● What this task involves
Give the items from the line that contains "This screenshot has height=840, width=1427." through the line that contains "Action: click(475, 108)", both included, as a Markdown table with the columns "No." and "Line", numbering each row and omitting blank lines. Leave the pictures out of the table.

Data for locating visible targets
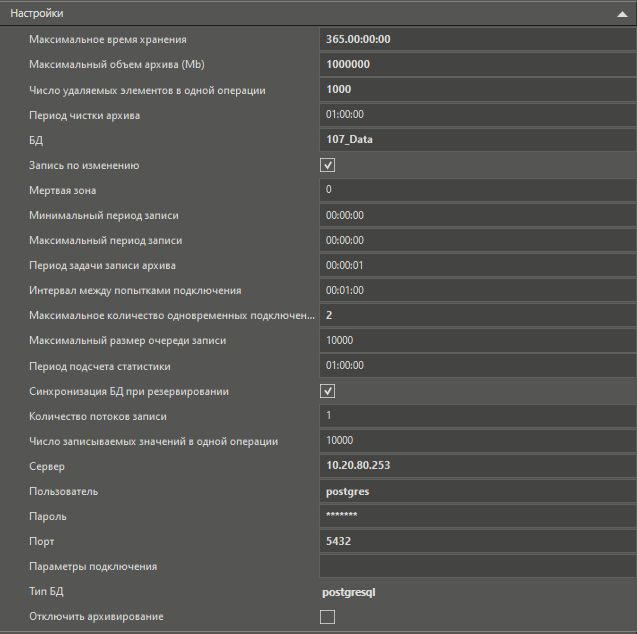
Task: Click Максимальный размер очереди записи field
Action: coord(476,341)
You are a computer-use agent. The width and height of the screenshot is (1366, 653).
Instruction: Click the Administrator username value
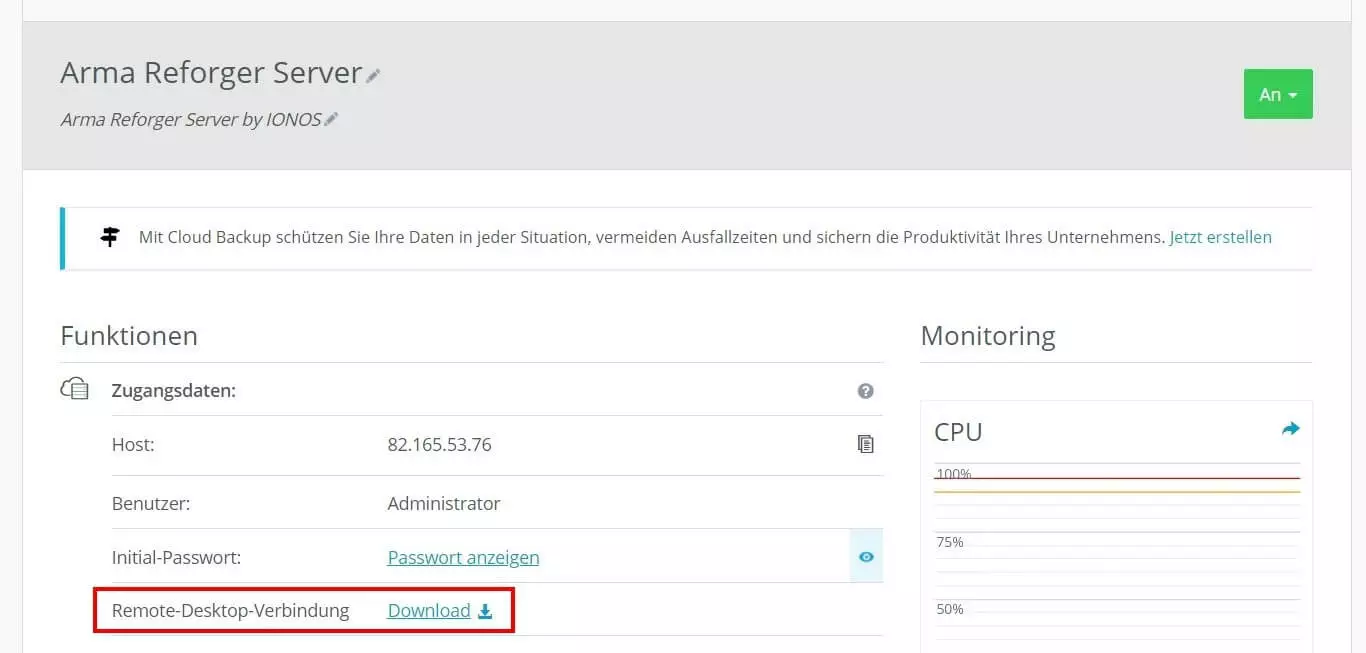(443, 503)
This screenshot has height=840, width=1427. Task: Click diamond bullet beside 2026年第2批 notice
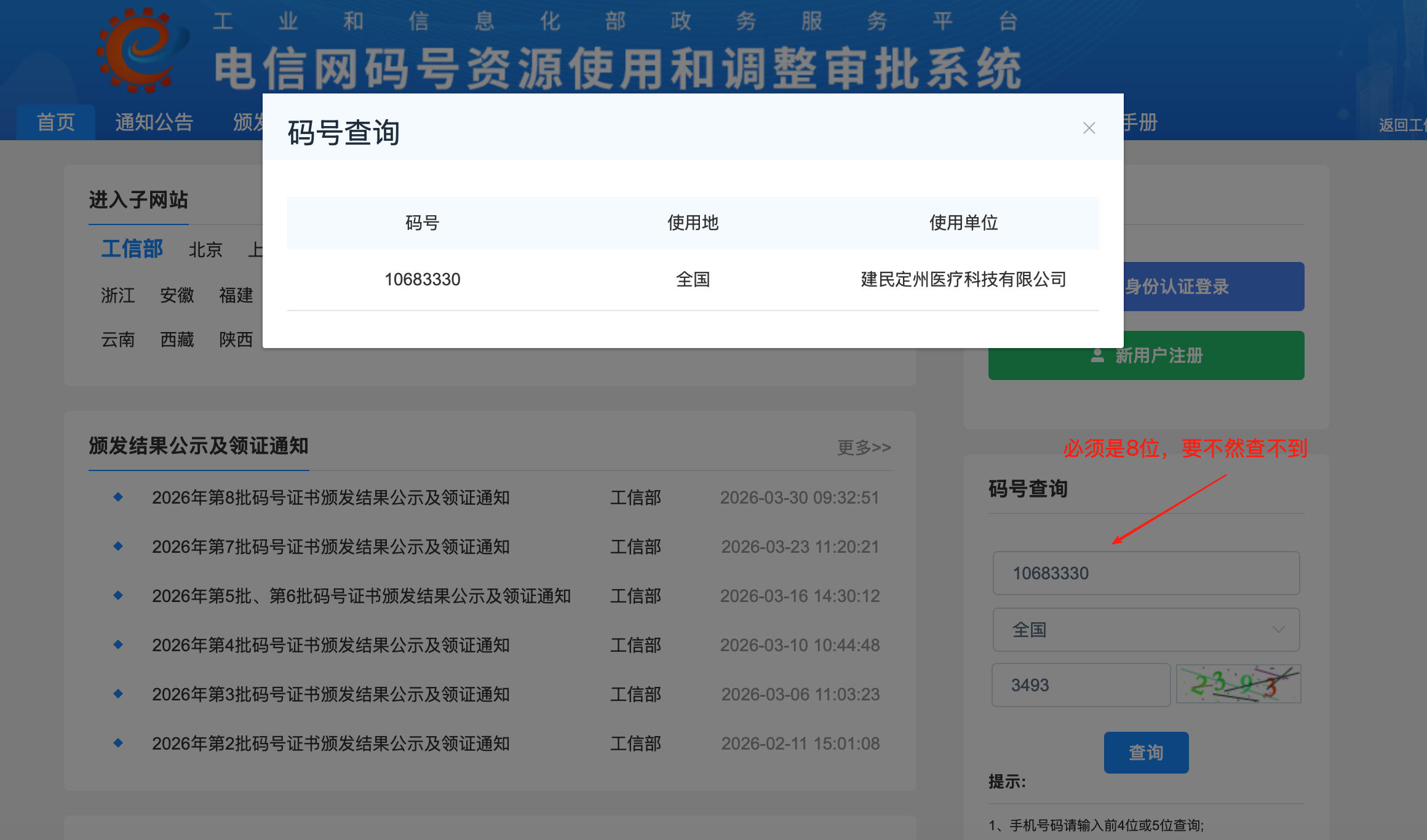[x=118, y=743]
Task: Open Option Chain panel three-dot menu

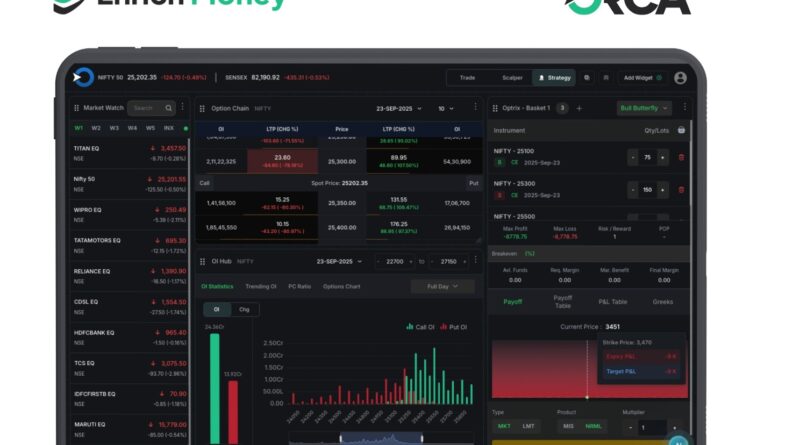Action: click(475, 108)
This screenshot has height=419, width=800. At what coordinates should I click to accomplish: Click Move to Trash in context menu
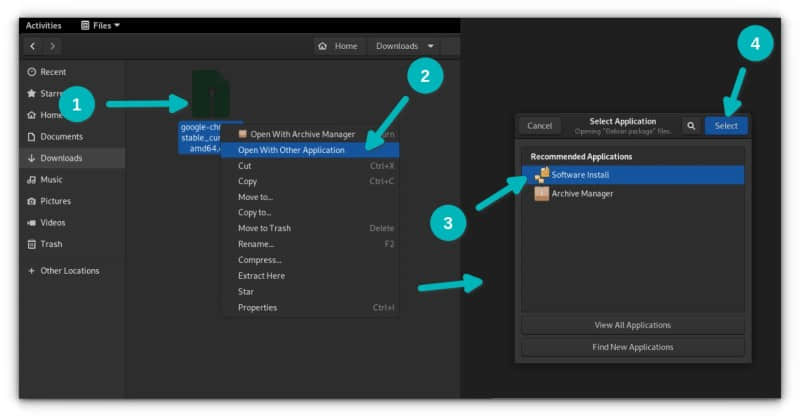click(264, 228)
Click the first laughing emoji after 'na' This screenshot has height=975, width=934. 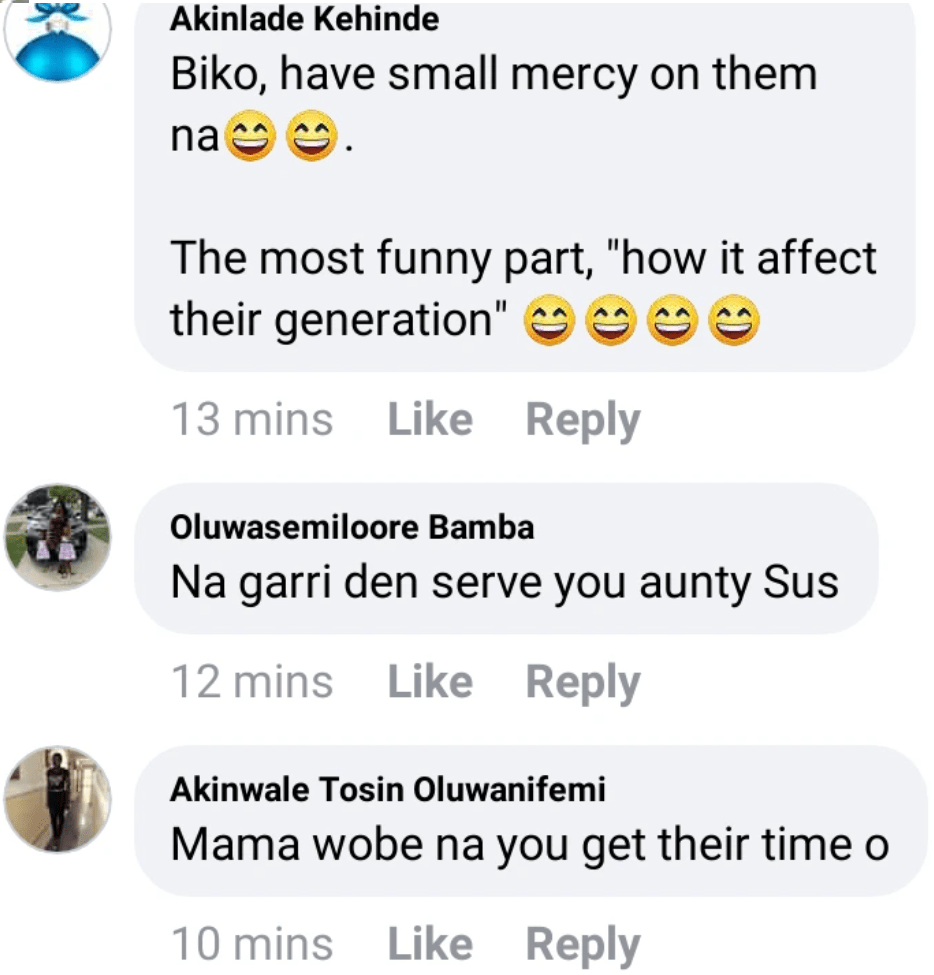(250, 138)
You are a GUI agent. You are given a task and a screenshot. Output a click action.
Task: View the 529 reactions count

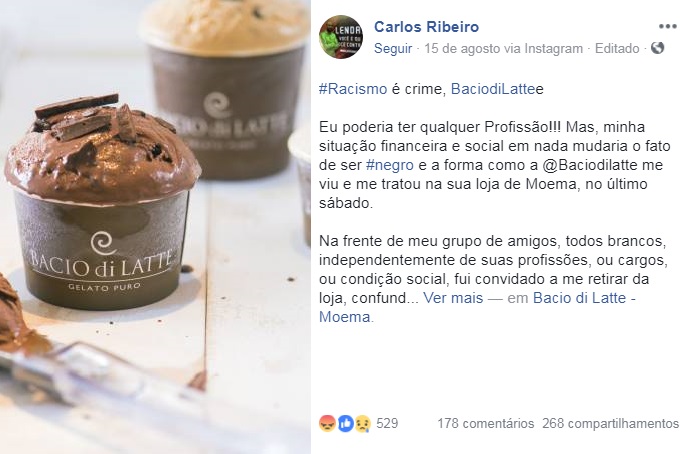pos(387,423)
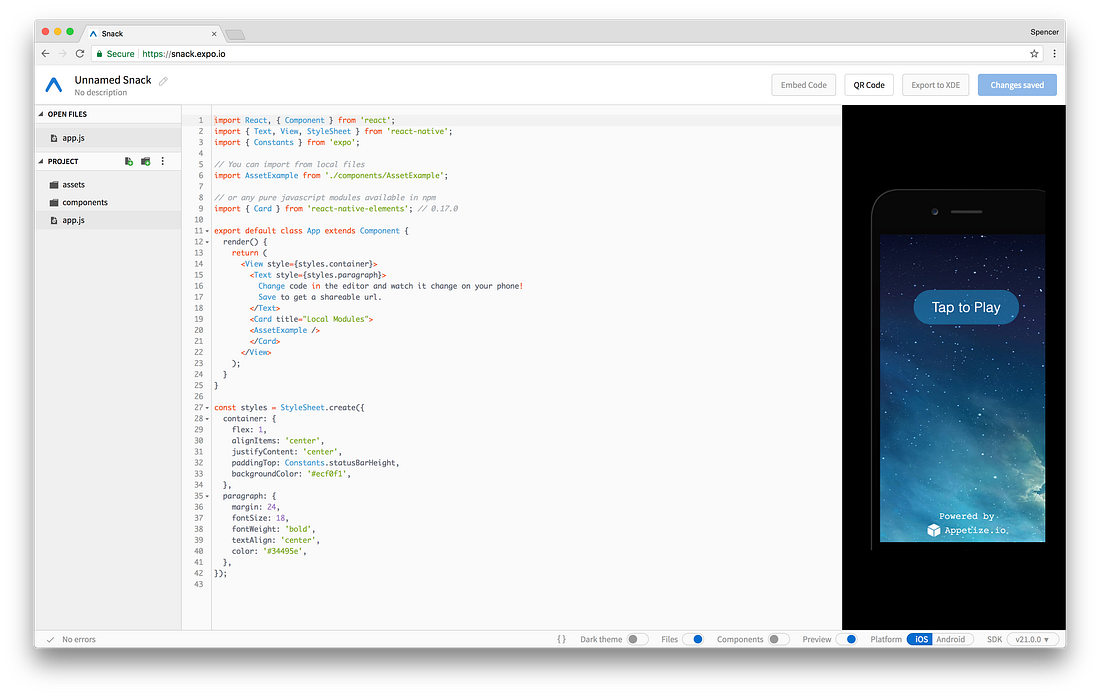Click the QR Code button
This screenshot has width=1100, height=697.
[868, 84]
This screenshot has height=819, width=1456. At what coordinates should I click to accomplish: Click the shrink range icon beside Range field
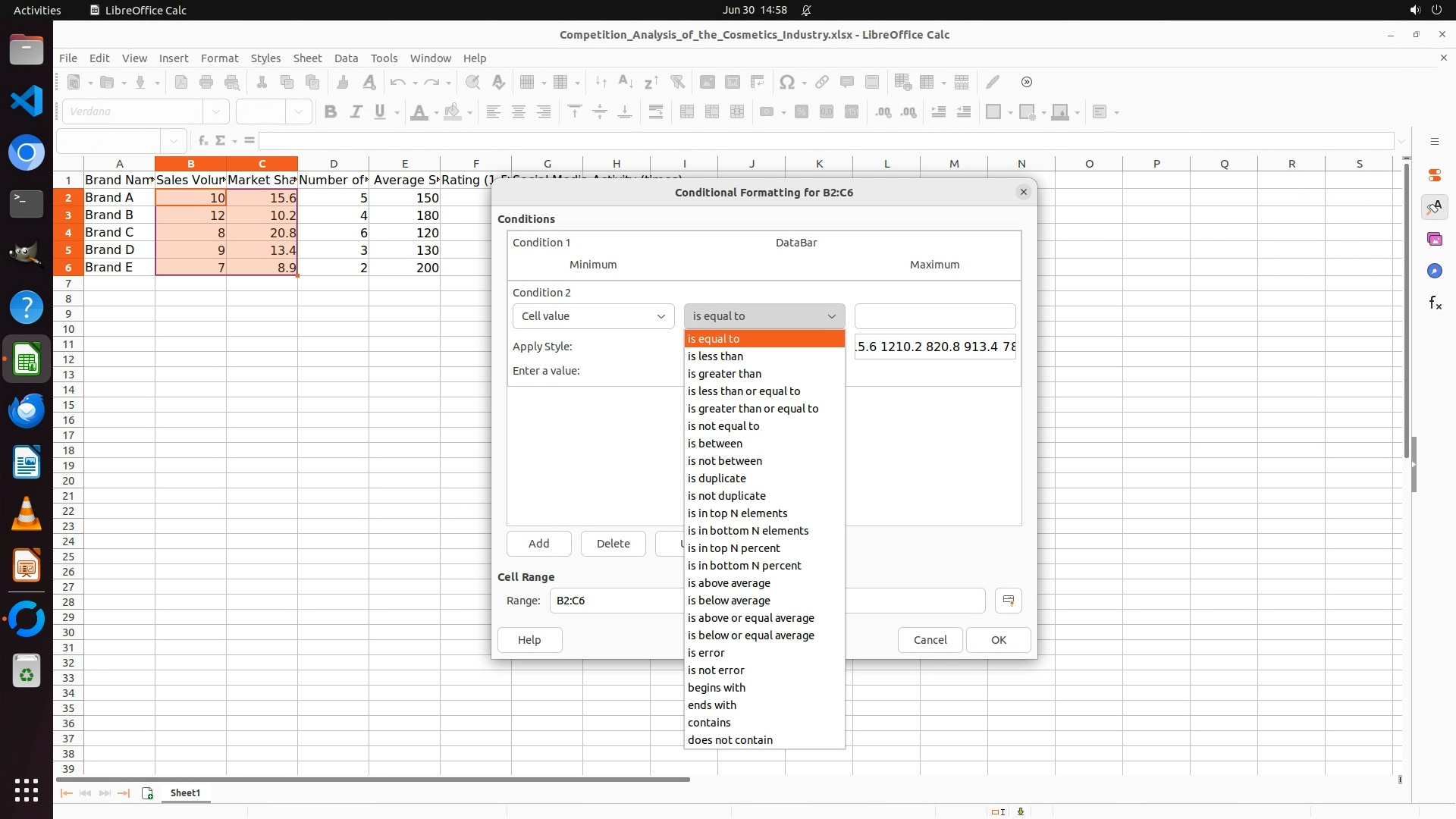(1008, 601)
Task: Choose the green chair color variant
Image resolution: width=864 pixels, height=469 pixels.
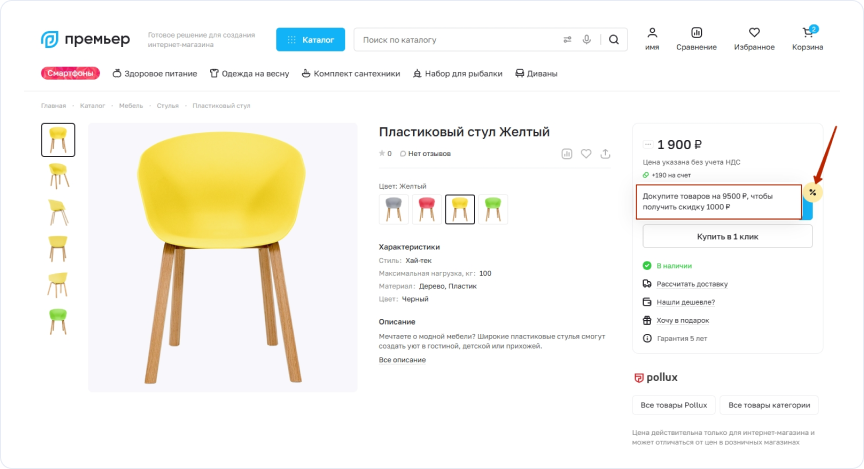Action: pos(492,209)
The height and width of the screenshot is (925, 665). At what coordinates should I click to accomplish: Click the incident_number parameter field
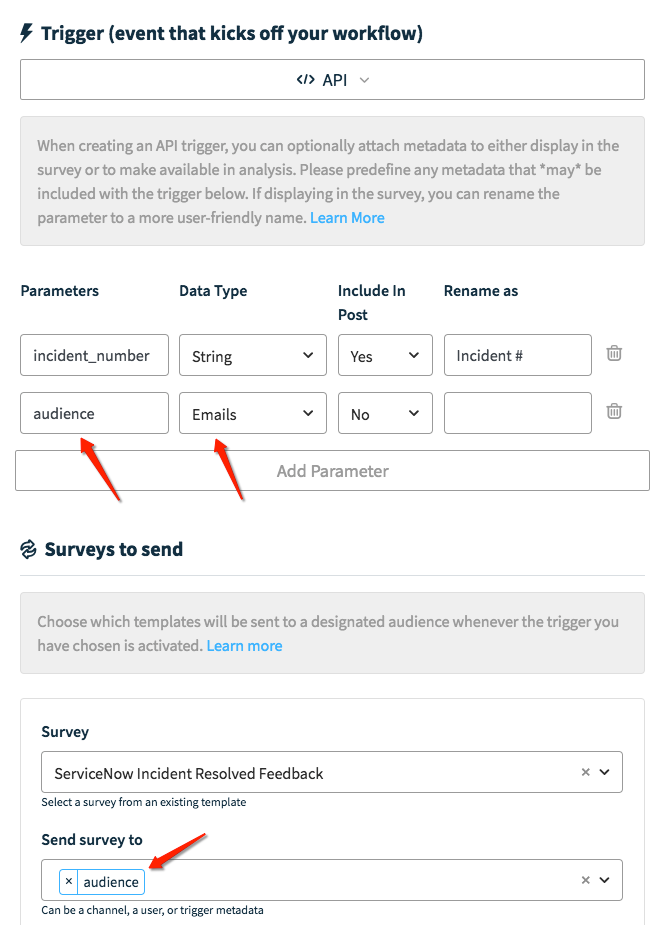pyautogui.click(x=94, y=355)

● Completed exercise
| No. | Line |
|---|---|
| 1 | This screenshot has height=840, width=1427. Task: Click diamond bullet beside 2026年第2批 notice |
| 2 | [x=118, y=743] |
| 3 | Task: Open Option Chain panel three-dot menu |
| 4 | Action: click(475, 108) |